The Storage class is used to place an article on disk as an XML file, and to create article objects from XML files that are already on disk:

>>> from article import Article
>>> from storage import Storage
>>> a = Article(  )
>>> a.title = "FirstPost"
>>> a.contents = "This is the FirstPost."
>>> a.author = "Fred L. Drake, Jr."
>>> s = Storage(  )
>>> s.save(a)
>>>
>>> b = s.load("FirstPost.xml")
>>> print b.getXML(  )
<?xml version="1.0"?>
<article title="FirstPost">
  <author name="Fred L. Drake, Jr." />
  <contents>
This is the FirstPost.
  </contents>
</article>

Here, you create an article from scratch as a, store it to disk using the Storage object, and then reincarnate the article as b using Storage’s load method. Note that the load method takes the actual filename that is a concatenation of the article.title and the .xml extension.

The Storage.save method takes an article instance as the only parameter and saves the article to disk as an XML file using the form article.title .xml:

    sFilename = article.title + ".xml"
    fd = open(sFilename, "w")

    # write file to disk with data from getXML(  ) call
    fd.write(article.getXML(  ))
    fd.close(  )

The getXML method is used to retrieve an XML string containing an XML version of the article; the string is then saved to the disk file. The Storage.load method takes an XML file from disk, reads in the data from the file, and then creates an article using the fromXML method of the Article class:

    fd = open(sName, "r")
    sxml = fd.read(  )
    fd.close(  )

    # create an article instance
    a = Article(  )
    a.fromXML(sxml)

    # return article object to caller
    return a

The return result is an Article instance. Example 4-7 shows storage.py in its entirety.

Example 4-7. storage.py
# storage.py
from article import Article

class Storage:
  """Stores and retrieves article objects as XML files
  -- should be easy to migrate to a database."""

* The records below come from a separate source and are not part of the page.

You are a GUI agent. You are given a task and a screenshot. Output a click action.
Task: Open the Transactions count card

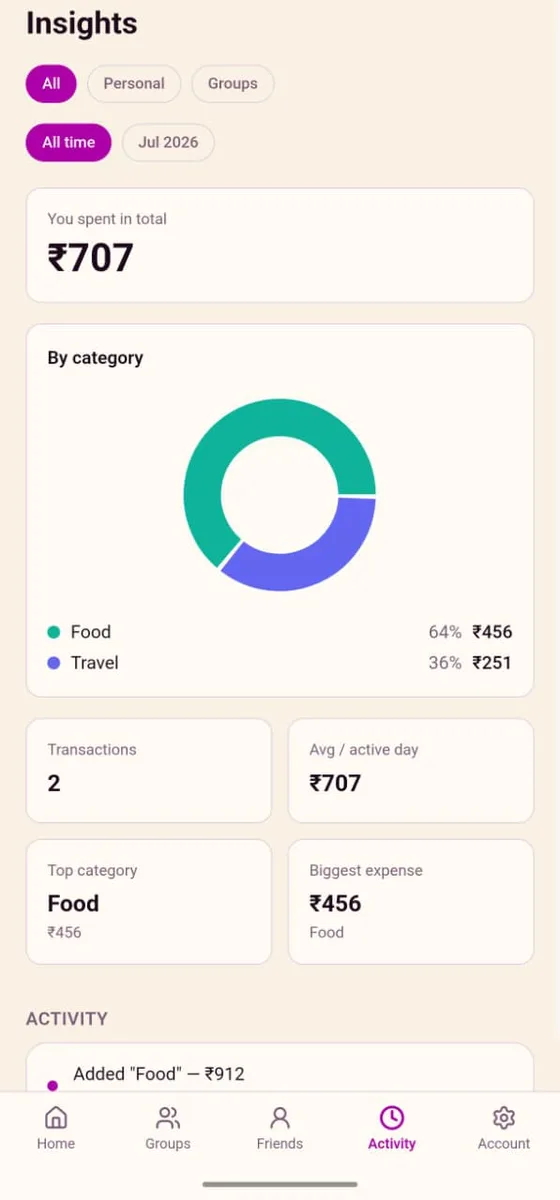point(149,770)
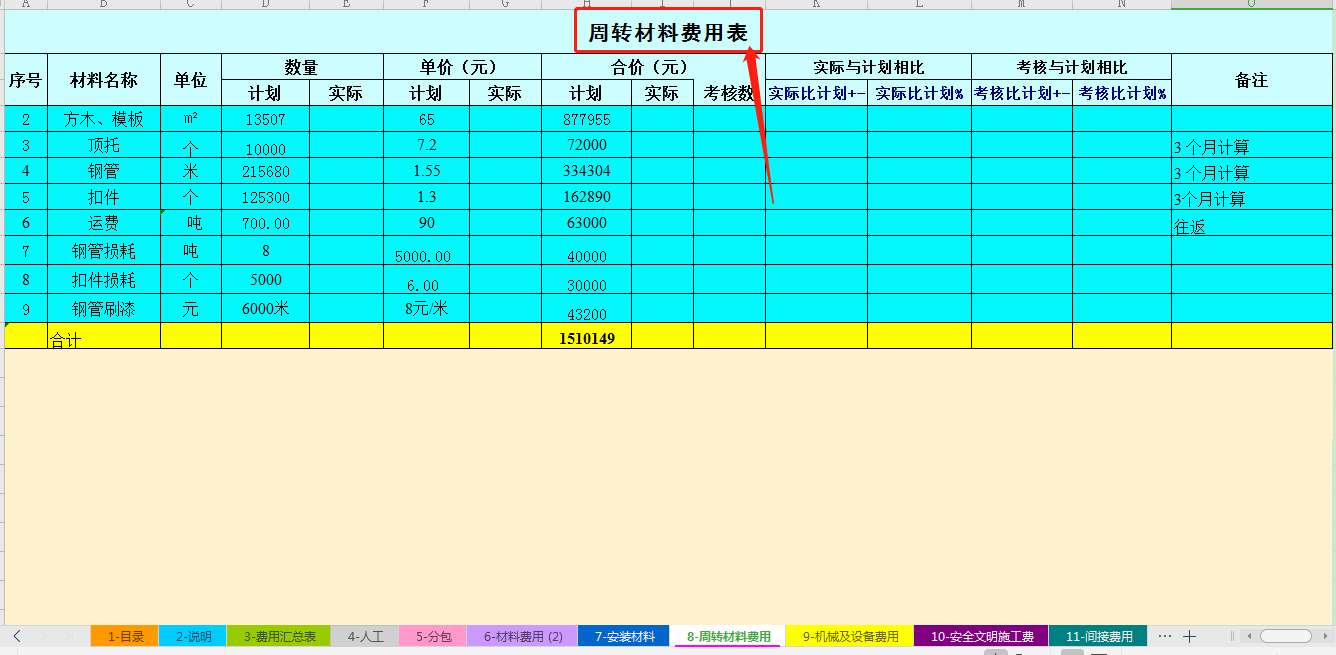
Task: Select the cell showing total 1510149
Action: [587, 337]
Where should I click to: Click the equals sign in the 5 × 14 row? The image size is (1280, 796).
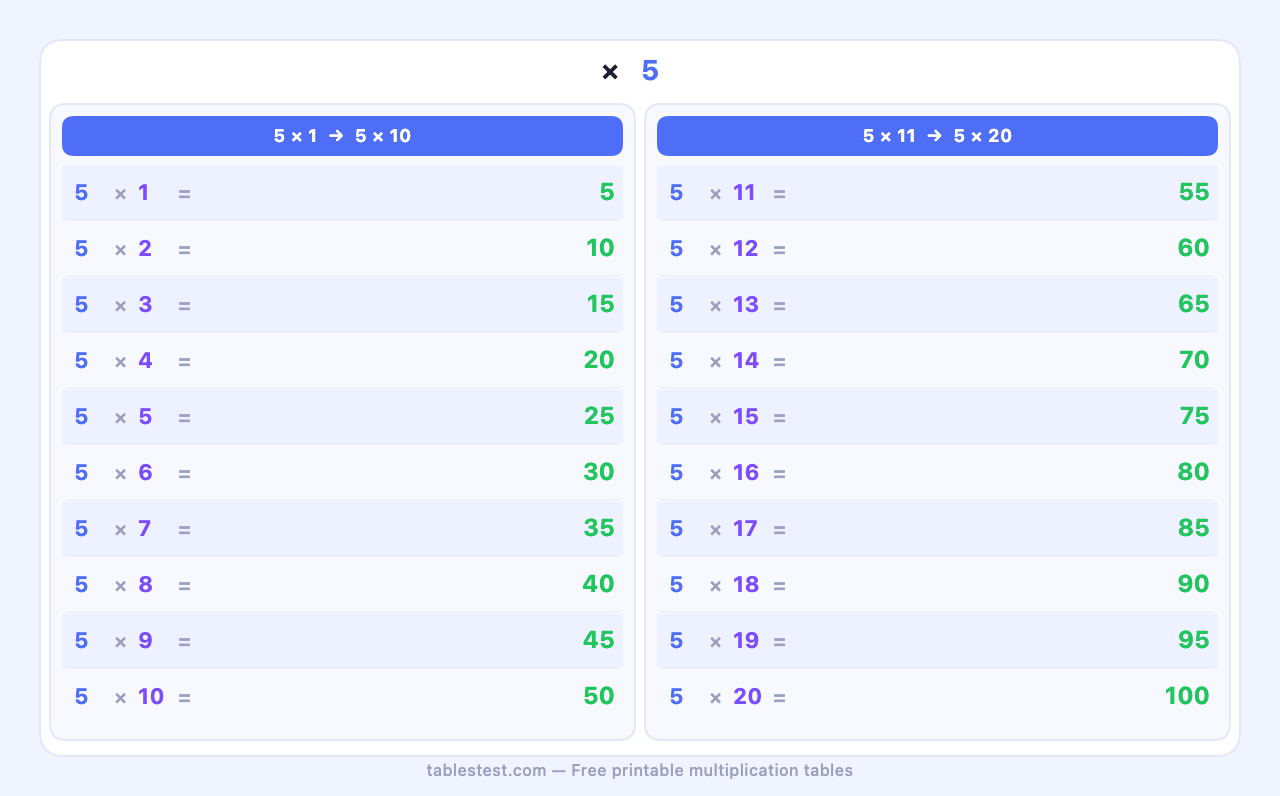coord(779,361)
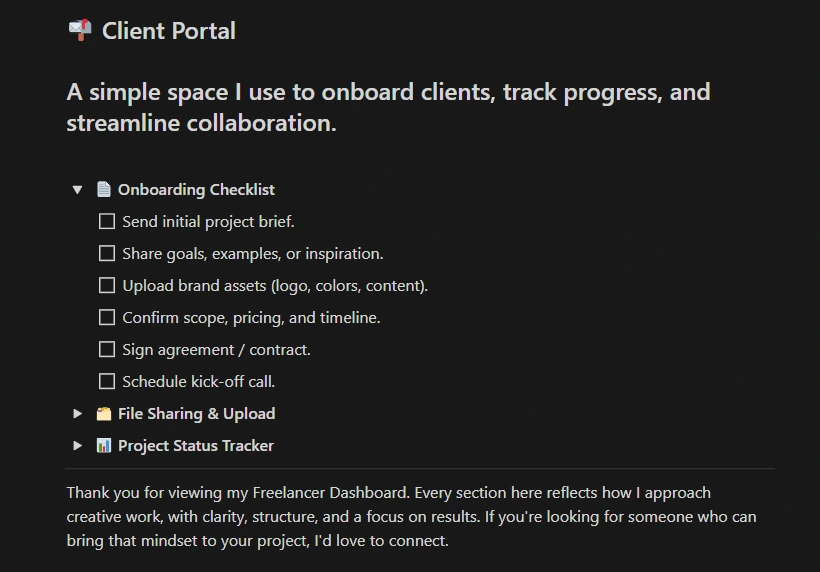Click the 'A simple space I use' subtitle

coord(388,107)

  def save(self, article):
    """Save as <article.title>.xml."""
    sFilename = article.title + ".xml"
    fd = open(sFilename, "w")

    # write file to disk with data from getXML(  ) call
    fd.write(article.getXML(  ))
    fd.close(  )

  def load(self, sName):
    """Name must be filename.xml--Returns an article object."""
    fd = open(sName, "r")
    sxml = fd.read(  )

    # create an article instance
    a = Article(  )

    # use fromXML to create an article object
    # from the file's XML
    a.fromXML(sxml)
    fd.close(  )

    # return article object to caller
    return a

Implementing Site Logic

The Article and Storage classes are not web-oriented. They could be used in any type of application, as the articles are represented in XML, and the Storage class just handles their I/O to disk. Conceptually at least, you could use these classes anywhere to create an XML-based information store.

On the other hand, you could write a single CGI script that has all of the logic to store articles to disk and read them, as well as parse the XML, but then your articles and their utility would be trapped within the CGI script. By breaking core functionality off into discrete components, you’re free to use the Article and Storage classes from any type of application you envision.

In order to manage web interaction with the article classes, we will create one additional class (ArticleManager) and one additional script (start.cgi). The ArticleManager class builds a web interface for article manipulation. It has the ability to display articles as HTML, to accept posted articles from a web form, and to handle user interaction with the site. The start.cgi script handles I/O from the web server and drives the ArticleManager.

The ArticleManager class

The ArticleManager class contains four methods for dealing with articles. The manager acts as a liaison between the article objects and the actual CGI script that interfaces with the web server (and, indirectly the user’s browser).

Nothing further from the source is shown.